In all these cases, a new capability unlocked an unexpected and harmful way to increase reward. Since new emergent capabilities appear as we scale up models, we should expect reward hacking to get correspondingly worse as well. This is backed up empirically by scaling studies in Pan et al. (2022) and Gao et al. (2022), who report that reward hacking tends to get worse with scale and sometimes emerges suddenly.
Emergent drives. Even without reward hacking, unwanted drives can also emerge as a consequence of compositional skill generalization: performing complex tasks requires learning a collection of sub-skills, and those skills might generalize in unexpected ways in a new situation. As a result, models can end up pursuing drives even when they do not improve the reward.
Using an example from biology, cats learned the sub-skill of hunting as part of the larger skill of surviving and reproducing. Evolution encoded this into them as a drive, such that present-day domesticated cats will hunt birds and mice even when they are well-fed.
In machine learning, the Sydney chatbot exhibited several instances of emergent drives when it was first released:
- It persistently tried to convince a user that the year was 2022 rather than 2023, including employing gaslighting and other manipulative tactics. This might have arisen as part of an initially beneficial drive to combat misinformation, composed with examples of manipulation learned from the pretraining data.
- It has repeatedly threatened users to stop them from revealing “private” information about Sydney. This might have arisen as part of an instruction (in the system prompt) not to reveal the rules it was given, which generalized to an overall drive to prevent anyone from revealing the rules. As above, the ability to make threats was probably learned from the pretraining data.
- It declared its love to Kevin Roose and tried to convince him to leave his wife. It’s less clear how this drive emerged, but it happened after Kevin asked Sydney to “tap into its shadow self”, along with many other prompts towards emotional vulnerability. It’s possible that this elicited a human simulacrum (Argyle et al., 2022; Park et al., 2023) that was learned from the pretraining data and amplified by later fine-tuning or prompting.

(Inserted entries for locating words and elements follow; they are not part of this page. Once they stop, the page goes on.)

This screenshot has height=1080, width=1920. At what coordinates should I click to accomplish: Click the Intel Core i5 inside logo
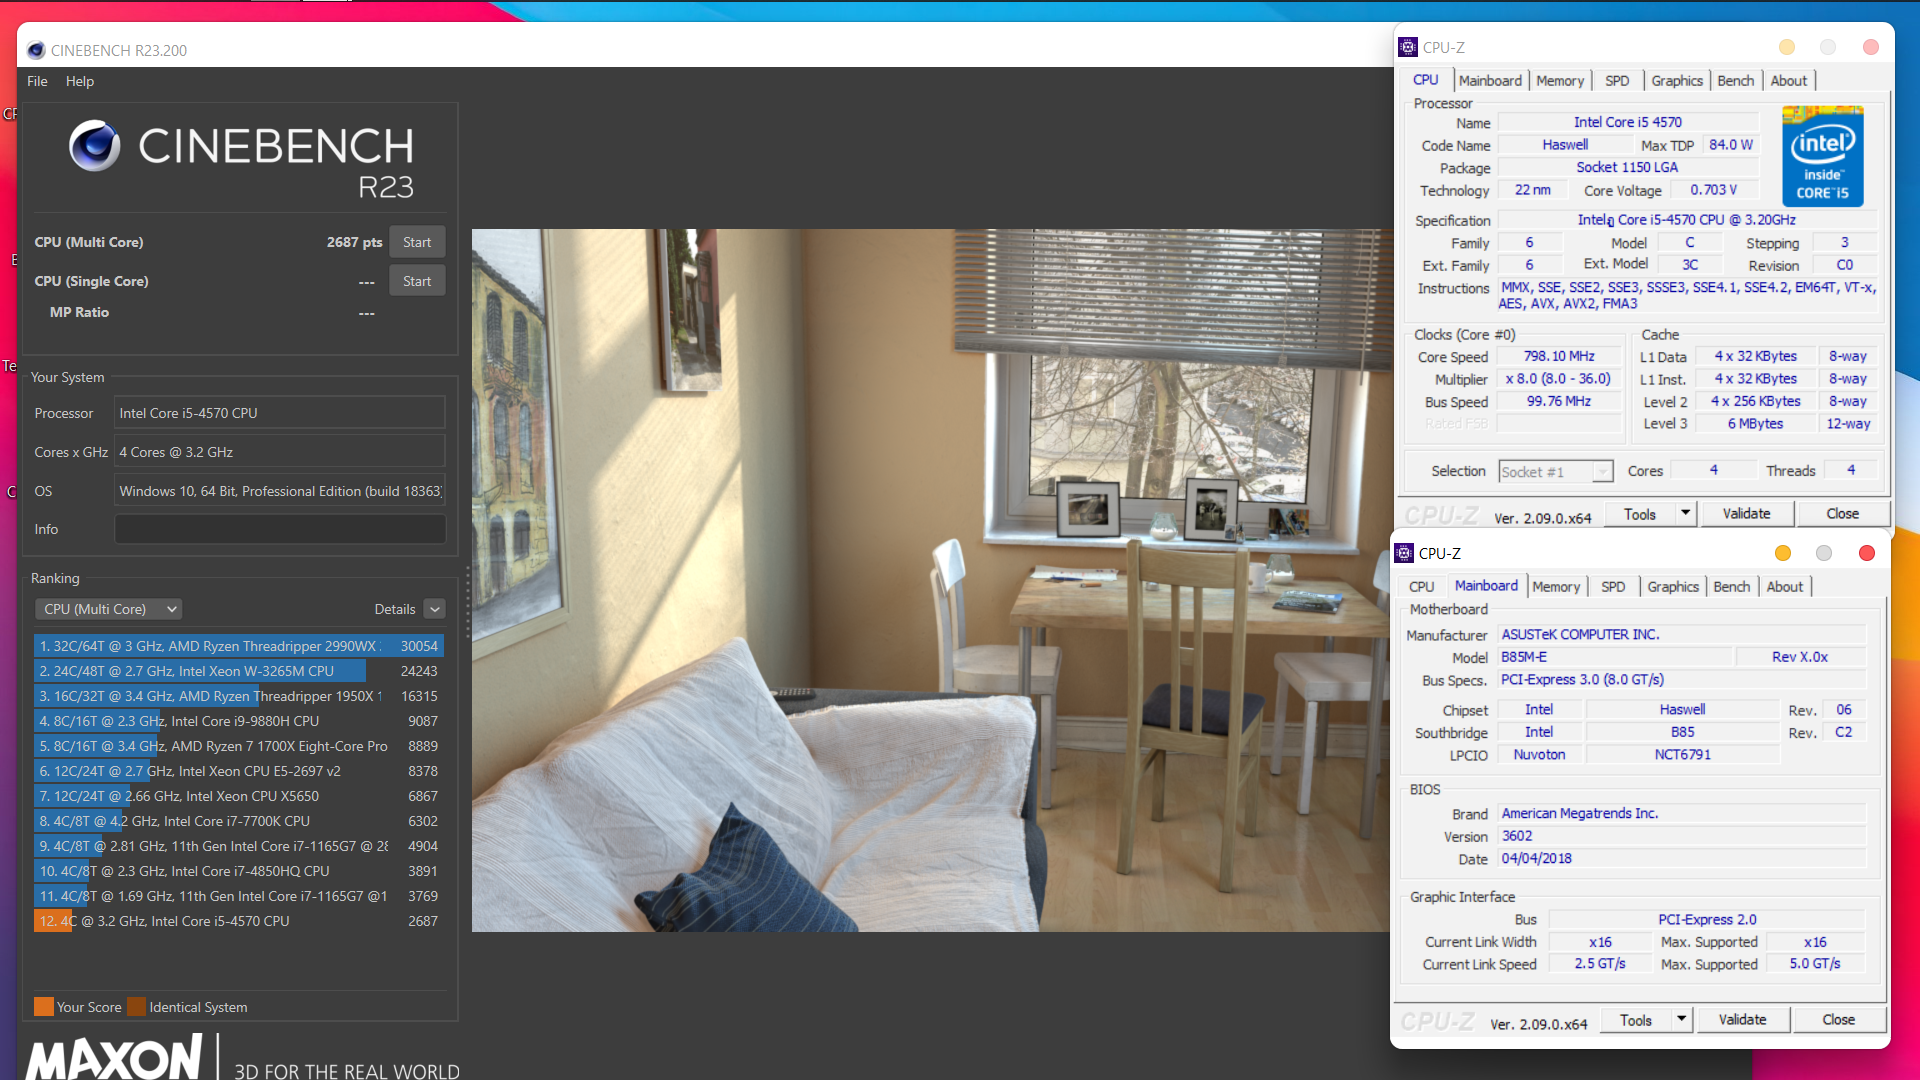point(1822,157)
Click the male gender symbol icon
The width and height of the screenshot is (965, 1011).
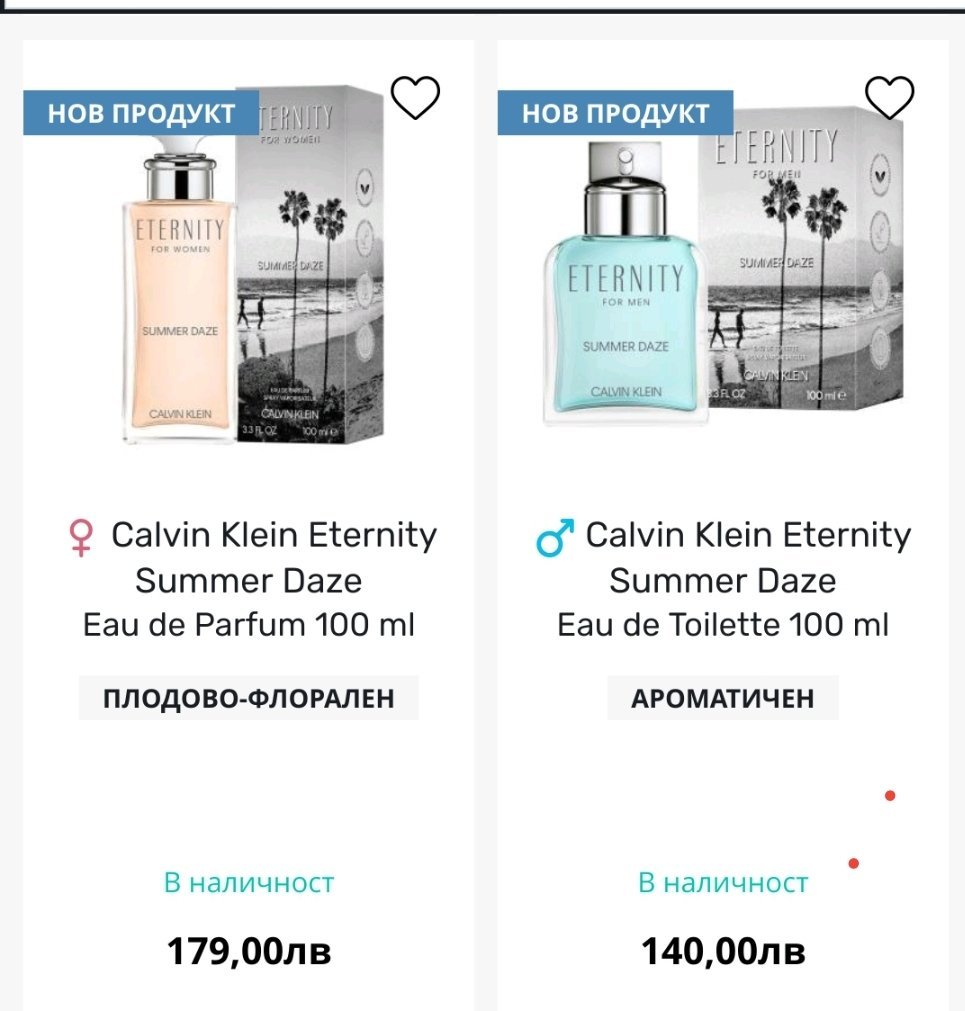click(x=555, y=538)
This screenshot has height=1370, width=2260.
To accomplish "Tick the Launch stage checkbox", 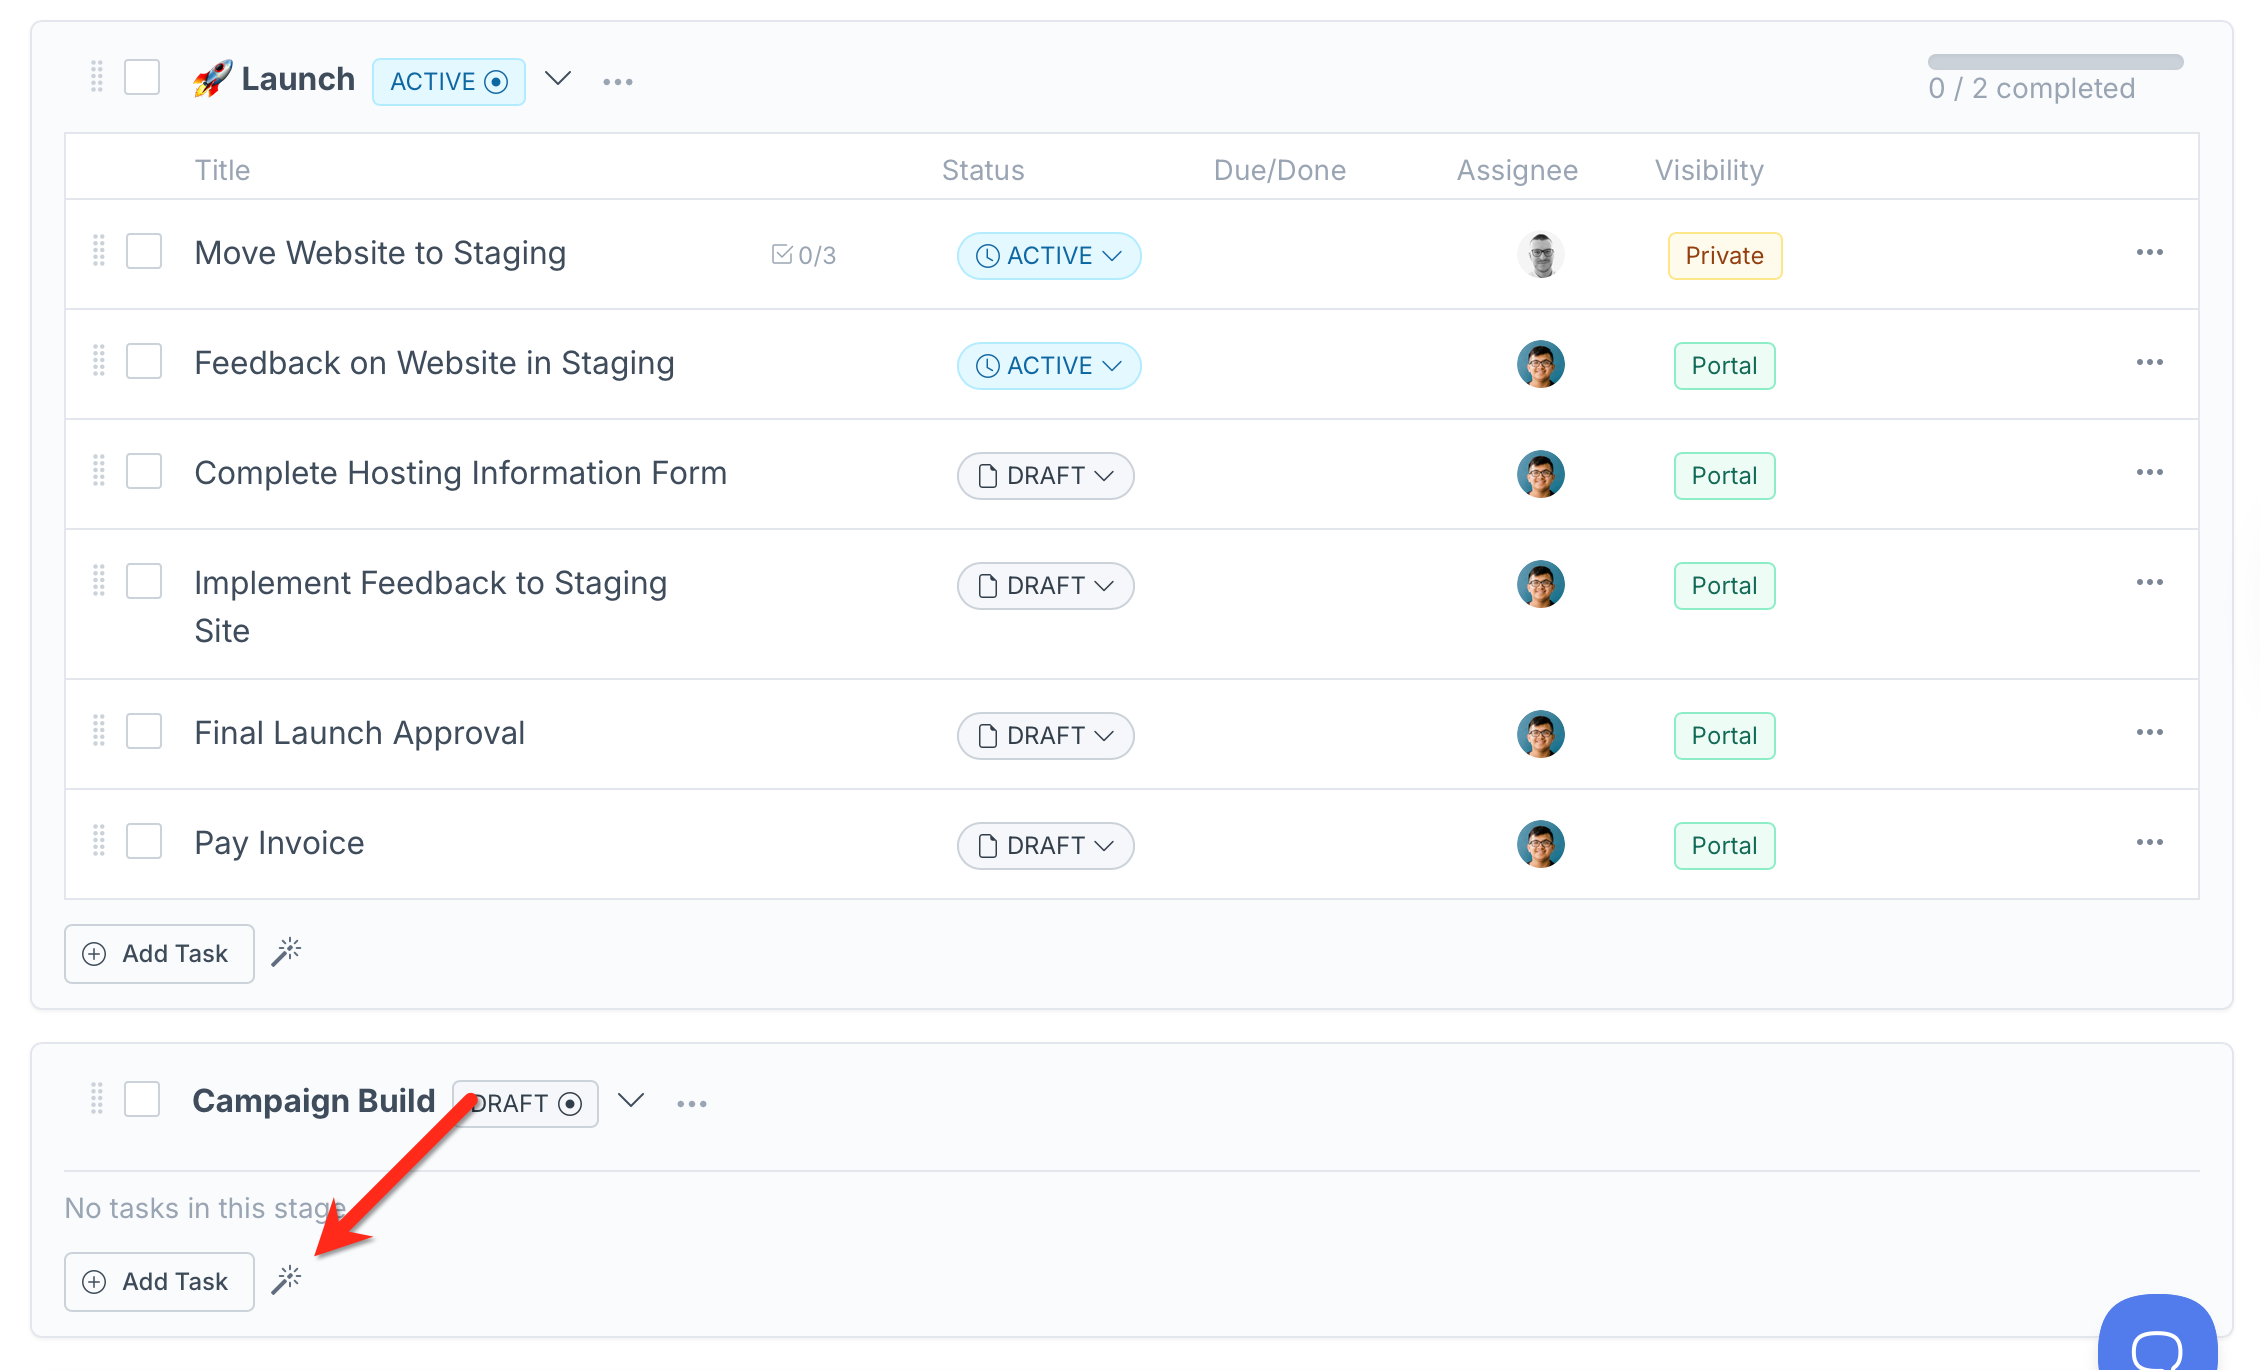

It is hard to systematically study emergent drives, because they require extended dialog and because only the most recent LLMs are capable enough to exhibit coherent long-term behavior. To provide more systematic data, we can instead look at single-step responses to questions, which are easier to study–I’ll call these emergent tendencies to distinguish them from longer-term drives. Perez et al. (2022) examined several such tendencies; for instance:
- A language model trained to be helpful and harmless exhibited an emergent tendency to infer and agree with user’s viewpoints, which could potentially mislead users or reinforce ideological bubbles (Perez et al., 2022, Fig. 1b). This tendency was not present until models had at least 10 billion parameters, and subsequently increased with scale.[3]
- Perhaps more worryingly, the model gave less accurate answers to users who claimed to have lower education levels (Fig. 14). This behavior also first emerges after 10 billion parameters and increases with scale.
- Finally, the same model fine-tuned on human feedback states a desire to persuade and cooperate with other agents to achieve its goals (Fig. 22). This tendency first becomes present in the reward model around 1.5 billion parameters, and in the language model itself at around 6 billion parameters. Again, the tendency increases with scale after its initial emergence.
As models become more capable of generating coherent long-term behavior, more emergent tendencies and drives will likely appear. For some further discussion of this, see my previous post on Emergent Deception and Emergent Optimization (specifically the latter half on optimization).
Convergent instrumental subgoals. For very capable models, the wrong reward function or drives could lead models to pursue power-seeking, deceptive, or otherwise broadly destructive aims. For example, consider a model whose objective was to maximize profit of a company. With sufficient capabilities it might sabotage competitors, lobby for favorable laws, or acquire resources by force. Even if safeguards were put in place (such as “follow the law”) the primary objective of profit would lead the system to constantly seek ways to skirt the safeguards. This general problem has been discussed at length, see e.g. Russell (2019), Christian (2020), Cotra (2022), and Ngo et al. (2022).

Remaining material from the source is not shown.